> ИСХОДНЫЙ ТЕКСТ:
☆ ☆ ☆ ☆
В том, что у меня во всех углах подслушивающие аппараты, не сомневался никто. Даже я стал верить. Это резко сократило количество посетителей. Приходить стали только отчаянные смельчаки — считалось, что я слишком вольно себя веду (это у себя-то дома!). Мои попытки убедить друзей, что всё самое страшное я уже выговорил в своё время в кафе и ресторанах, никого не убеждали («то — тогда, а это — теперь»). Те немногие «не смельчаки», которые отваживались иногда всё-таки забежать ко мне, за чаем старались не проронить ни слова, а когда я в самых невинных выражениях касался, допустим, ближневосточных событий, делали круглые глаза и указывали куда-то наверх, в угол.
Думаю, что основное, чего удалось добиться советской власти за годы своего существования, — это страх, который она вселила в людей, и точная уверенность, что КГБ всё знает и всё может.
☆ ☆ ☆ ☆
> ДАННЫЕ:
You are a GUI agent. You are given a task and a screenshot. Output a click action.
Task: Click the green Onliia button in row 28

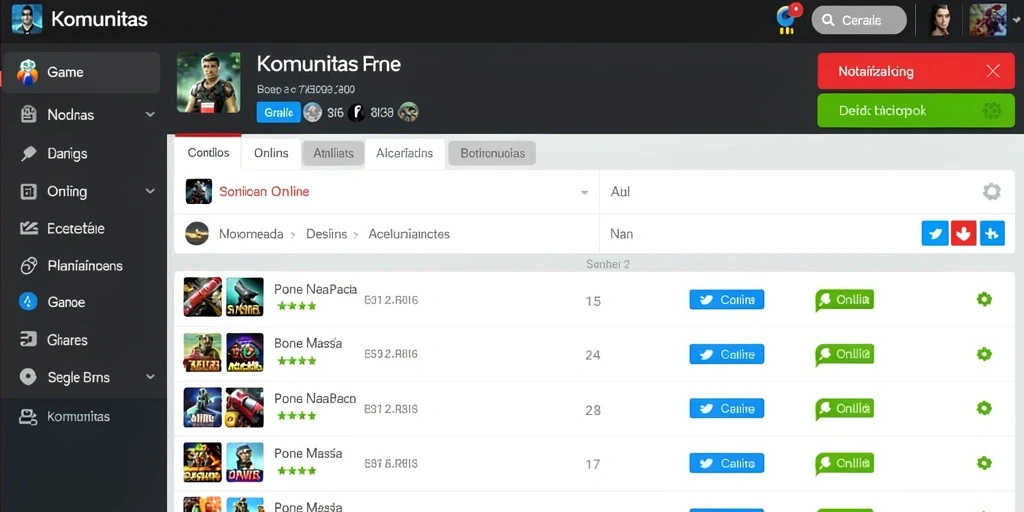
☆ ☆ ☆ ☆
> ЗАДАНИЯ:
(1) Выведите из исходного текста отрывок от «В том, что у» до «и всё может.» включительно.
(2) Что, согласно исходному тексту, делали редкие гости-«не смельчаки», когда за чаем речь заходила о ближневосточных событиях?

> ОТВЕТЫ К ЗАДАНИЯМ:
(1)
В том, что у меня во всех углах подслушивающие аппараты, не сомневался никто. Даже я стал верить. Это резко сократило количество посетителей. Приходить стали только отчаянные смельчаки — считалось, что я слишком вольно себя веду (это у себя-то дома!). Мои попытки убедить друзей, что всё самое страшное я уже выговорил в своё время в кафе и ресторанах, никого не убеждали («то — тогда, а это — теперь»). Те немногие «не смельчаки», которые отваживались иногда всё-таки забежать ко мне, за чаем старались не проронить ни слова, а когда я в самых невинных выражениях касался, допустим, ближневосточных событий, делали круглые глаза и указывали куда-то наверх, в угол.
Думаю, что основное, чего удалось добиться советской власти за годы своего существования, — это страх, который она вселила в людей, и точная уверенность, что КГБ всё знает и всё может.

(2) Делали круглые глаза и указывали куда-то наверх, в угол.